Work to be completed: Your answer should be one number: how many lines below have the word "computer".

※ ※ ※

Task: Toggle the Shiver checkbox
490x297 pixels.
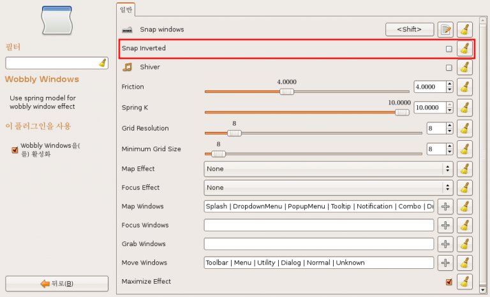Action: coord(449,68)
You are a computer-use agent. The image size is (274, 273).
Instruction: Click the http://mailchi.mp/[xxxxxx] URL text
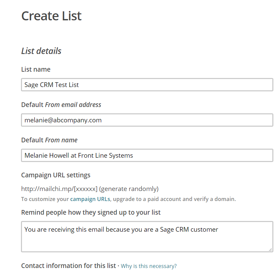(59, 189)
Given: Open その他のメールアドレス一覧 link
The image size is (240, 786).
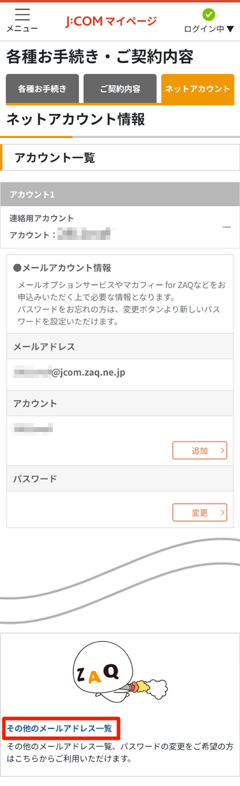Looking at the screenshot, I should 59,728.
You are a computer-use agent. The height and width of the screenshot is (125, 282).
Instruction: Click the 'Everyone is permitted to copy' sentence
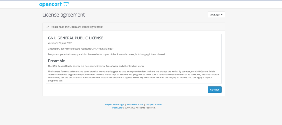[x=107, y=54]
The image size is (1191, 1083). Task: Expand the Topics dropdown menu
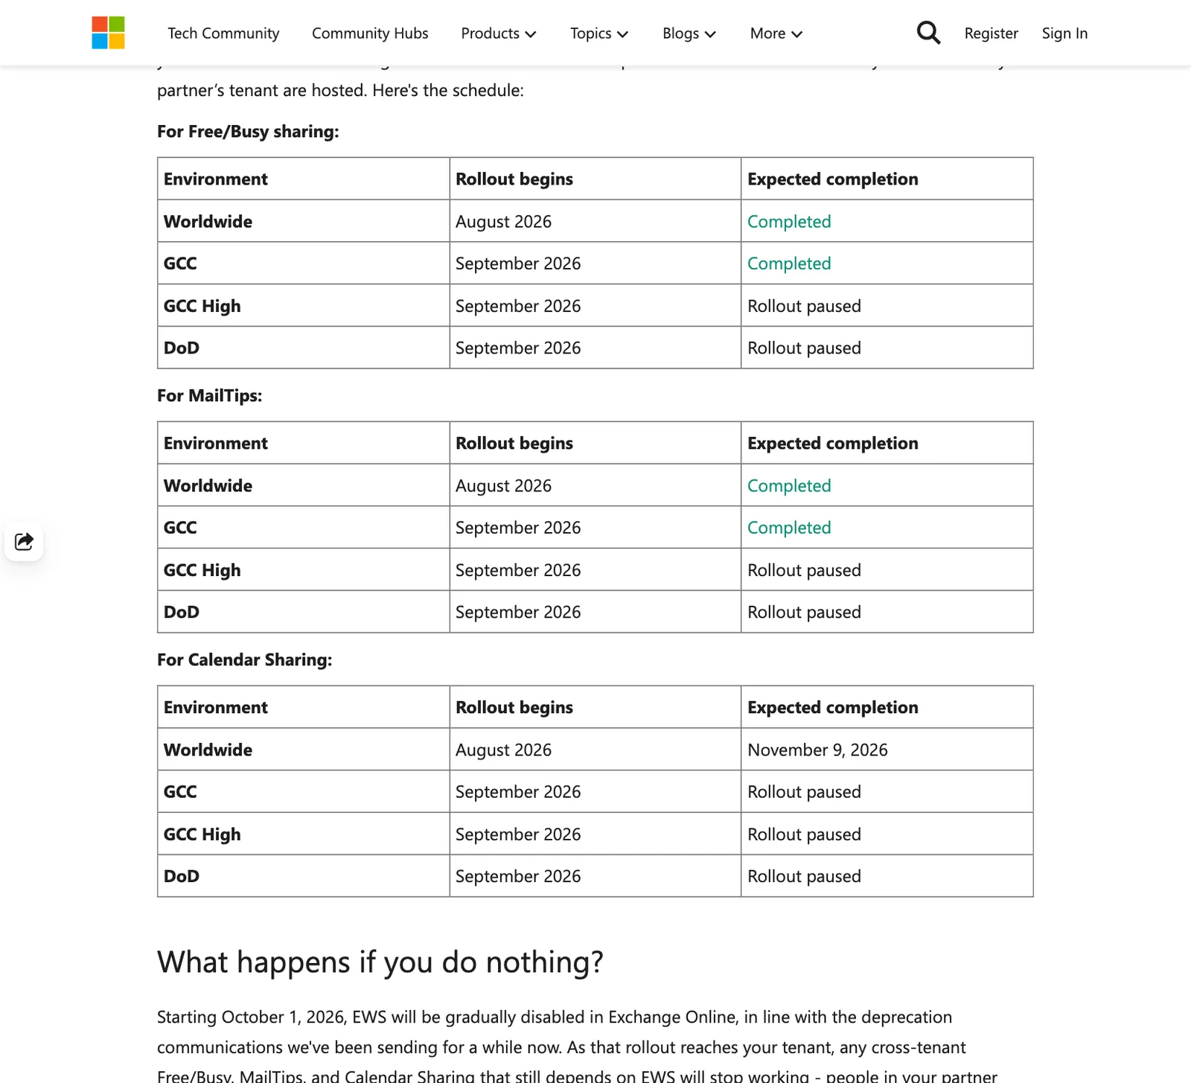coord(599,33)
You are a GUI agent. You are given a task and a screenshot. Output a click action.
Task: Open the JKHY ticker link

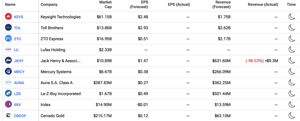(19, 61)
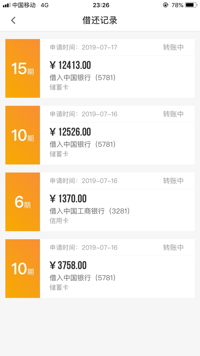Tap the battery icon in status bar

[191, 5]
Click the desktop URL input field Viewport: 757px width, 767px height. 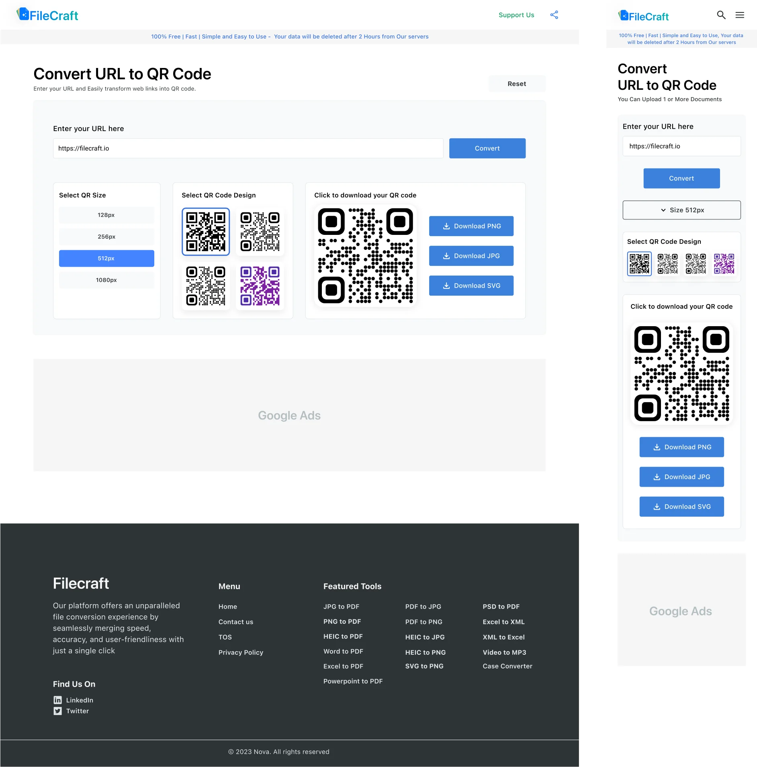click(248, 148)
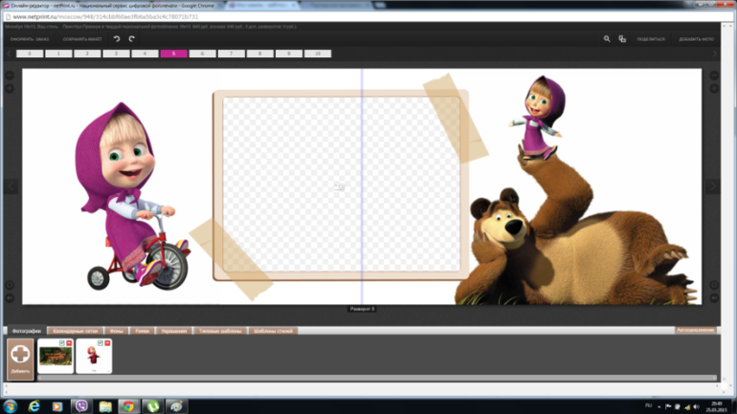This screenshot has height=414, width=737.
Task: Click the undo arrow in top toolbar
Action: [117, 39]
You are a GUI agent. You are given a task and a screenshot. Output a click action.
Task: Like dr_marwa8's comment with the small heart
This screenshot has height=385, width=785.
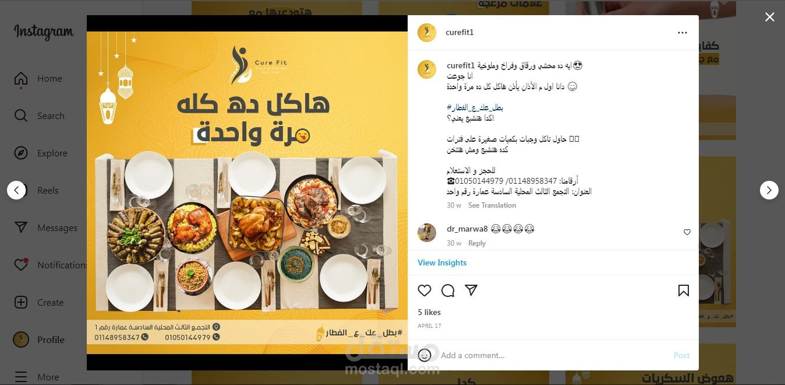click(x=687, y=232)
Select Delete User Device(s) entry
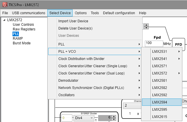This screenshot has height=122, width=187. (x=75, y=28)
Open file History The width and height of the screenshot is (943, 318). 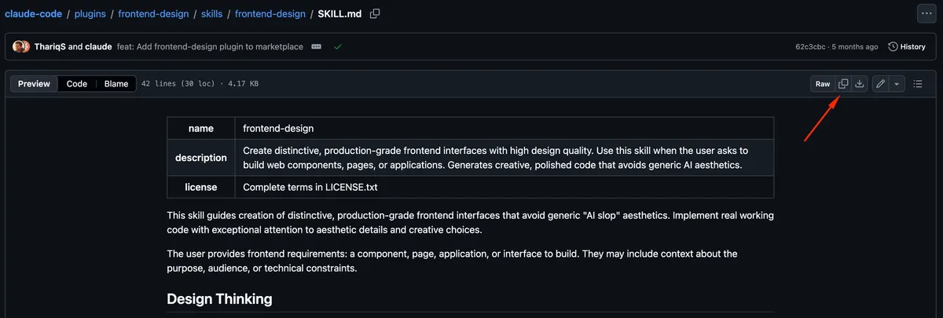click(907, 47)
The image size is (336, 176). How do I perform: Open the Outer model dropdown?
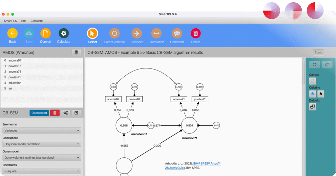(42, 158)
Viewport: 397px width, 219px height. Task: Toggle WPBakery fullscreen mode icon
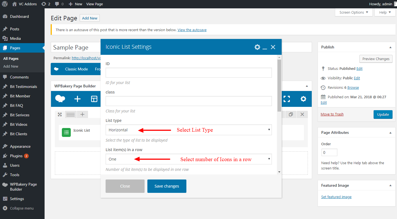[287, 99]
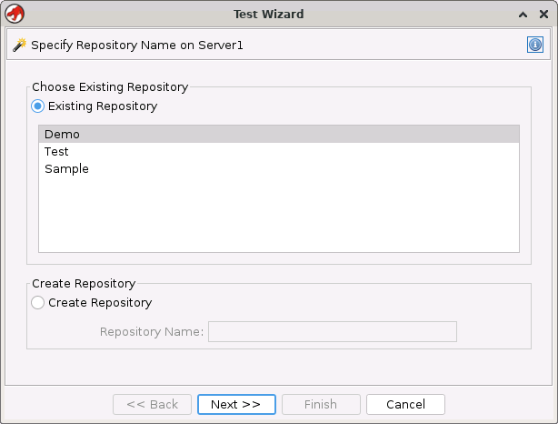Click the "Choose Existing Repository" group label
558x424 pixels.
click(110, 87)
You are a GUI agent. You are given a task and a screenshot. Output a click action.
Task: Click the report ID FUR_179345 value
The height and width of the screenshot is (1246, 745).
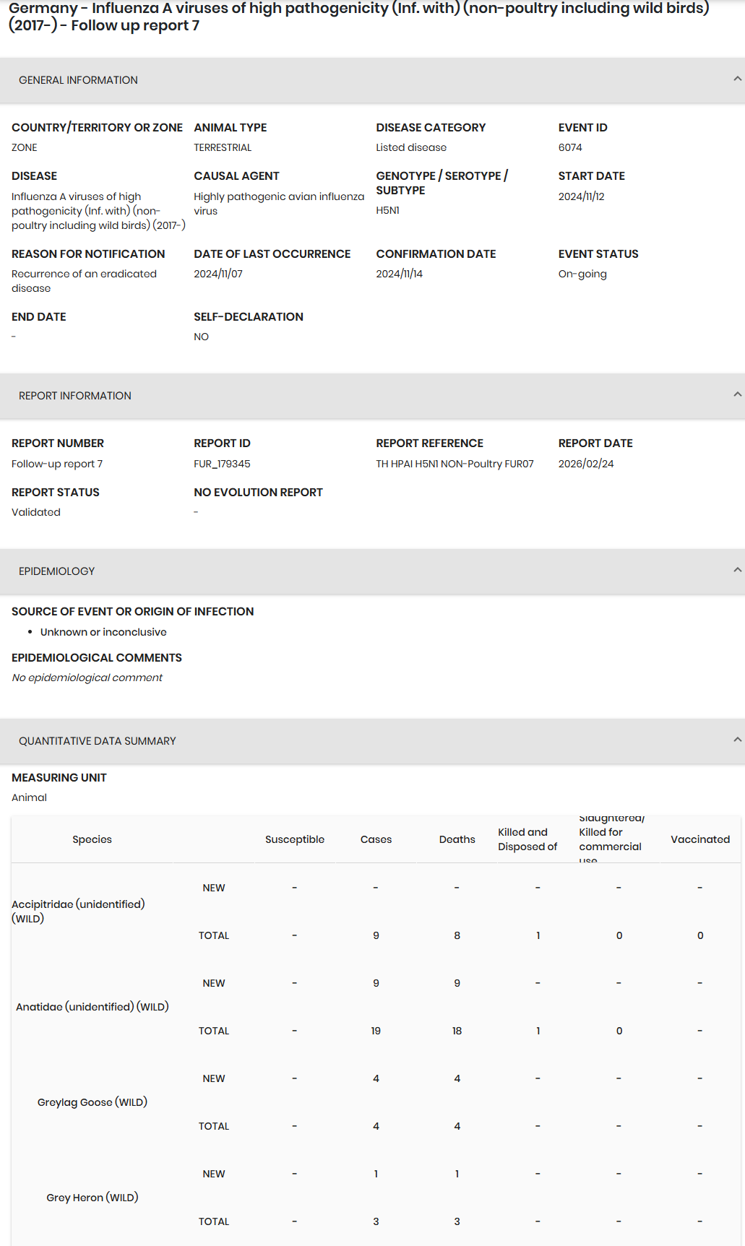[x=222, y=464]
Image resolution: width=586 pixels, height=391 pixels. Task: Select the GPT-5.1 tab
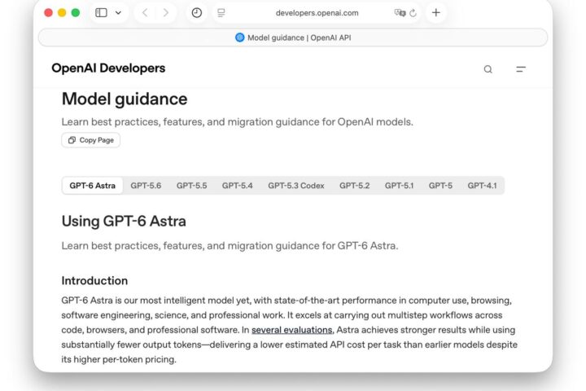[x=399, y=186]
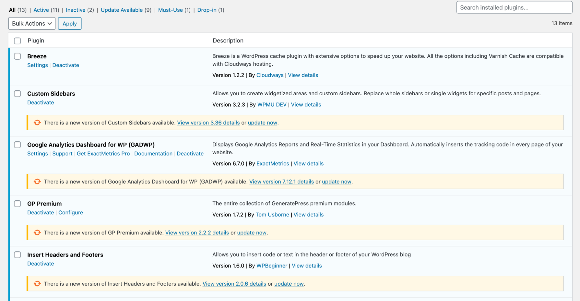View version 7.12.1 details link
580x301 pixels.
pos(281,182)
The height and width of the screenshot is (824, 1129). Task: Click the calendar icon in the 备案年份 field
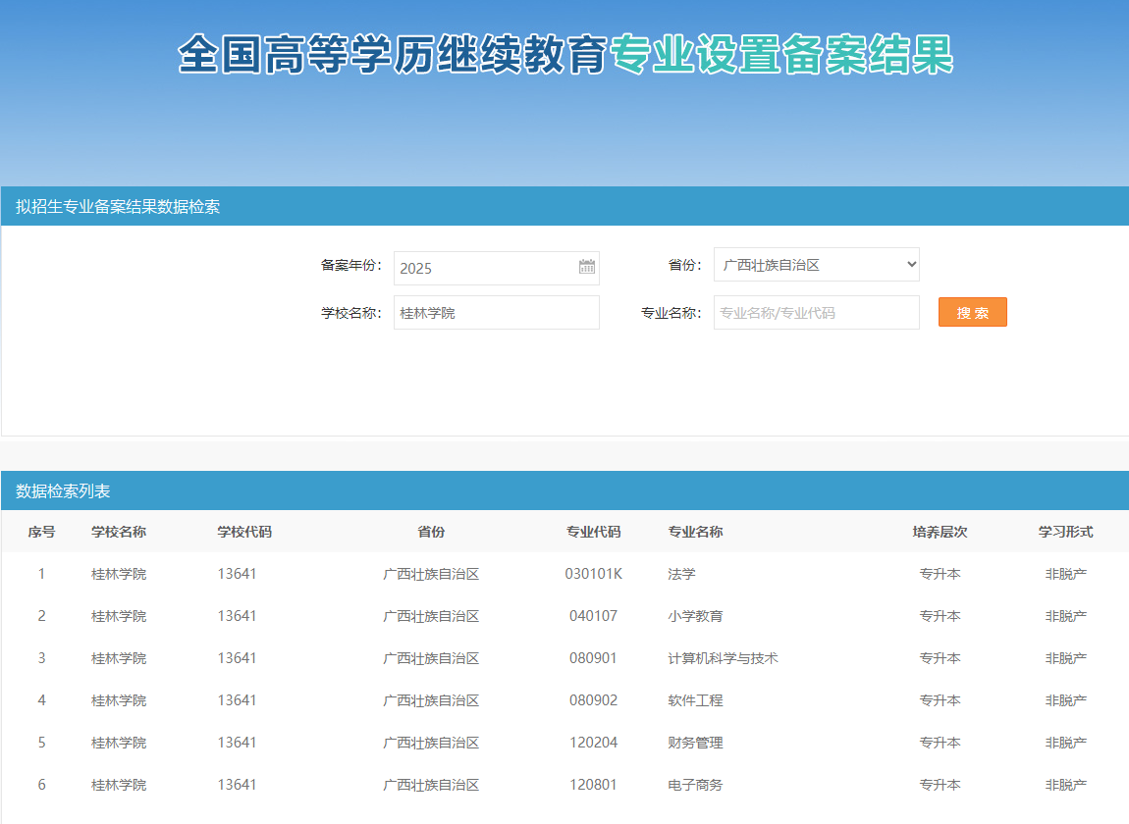point(587,267)
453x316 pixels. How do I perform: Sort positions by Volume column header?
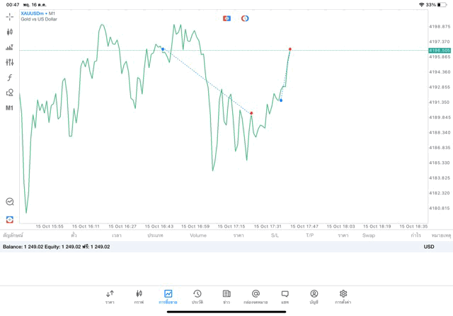[198, 235]
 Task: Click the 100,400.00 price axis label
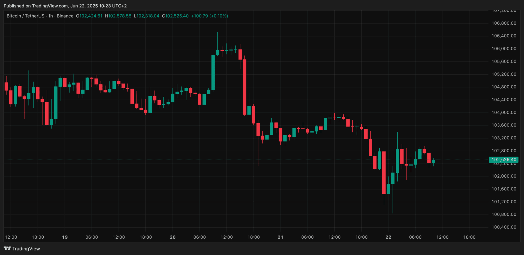pos(504,227)
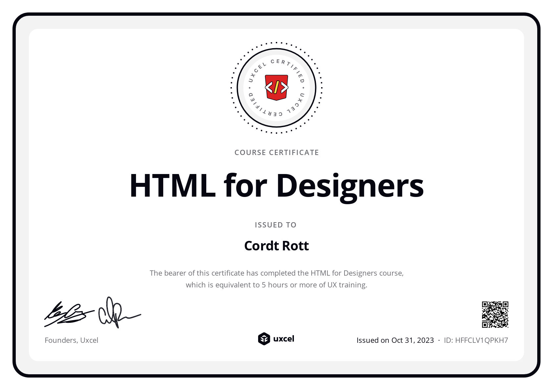
Task: Select the second founder signature
Action: [117, 314]
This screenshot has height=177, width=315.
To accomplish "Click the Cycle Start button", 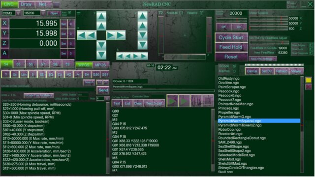I will 231,37.
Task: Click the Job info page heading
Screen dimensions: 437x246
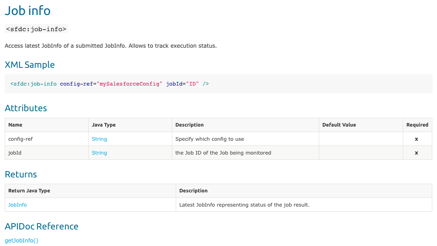Action: point(27,11)
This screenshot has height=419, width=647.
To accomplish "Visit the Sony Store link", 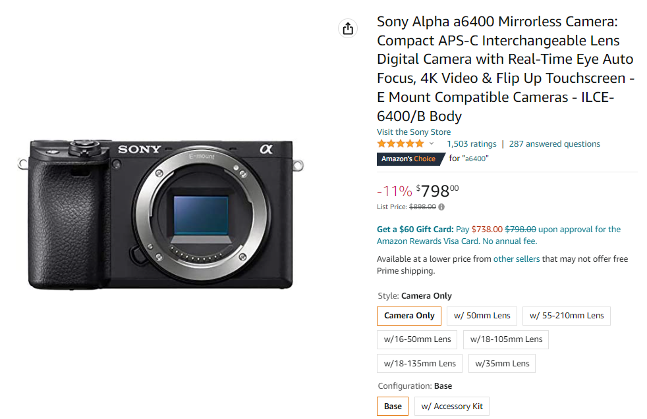I will point(413,132).
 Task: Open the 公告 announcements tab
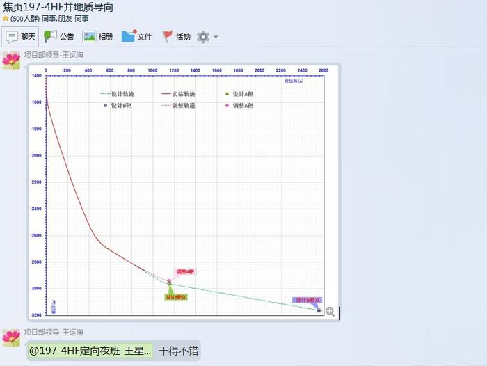(x=59, y=37)
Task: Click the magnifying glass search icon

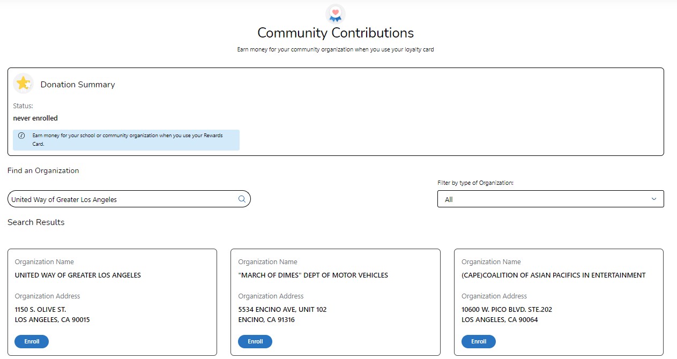Action: coord(242,199)
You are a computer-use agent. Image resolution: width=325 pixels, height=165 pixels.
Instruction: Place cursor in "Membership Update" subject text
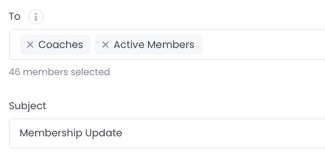click(71, 133)
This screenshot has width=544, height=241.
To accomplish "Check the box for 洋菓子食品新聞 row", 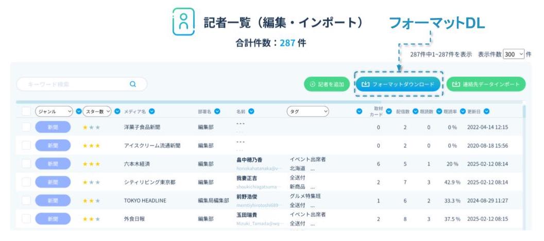I will [26, 127].
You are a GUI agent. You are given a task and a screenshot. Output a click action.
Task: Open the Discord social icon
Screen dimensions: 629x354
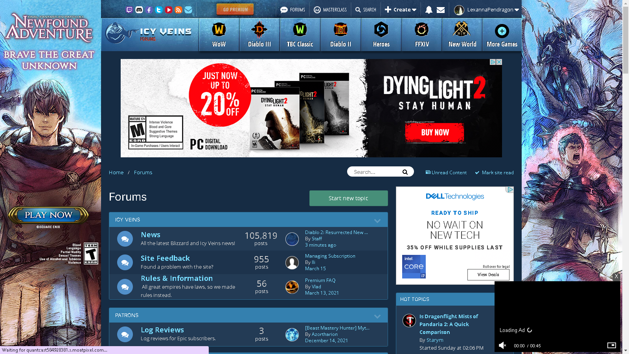139,10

※ ※ ※

Final answer: 3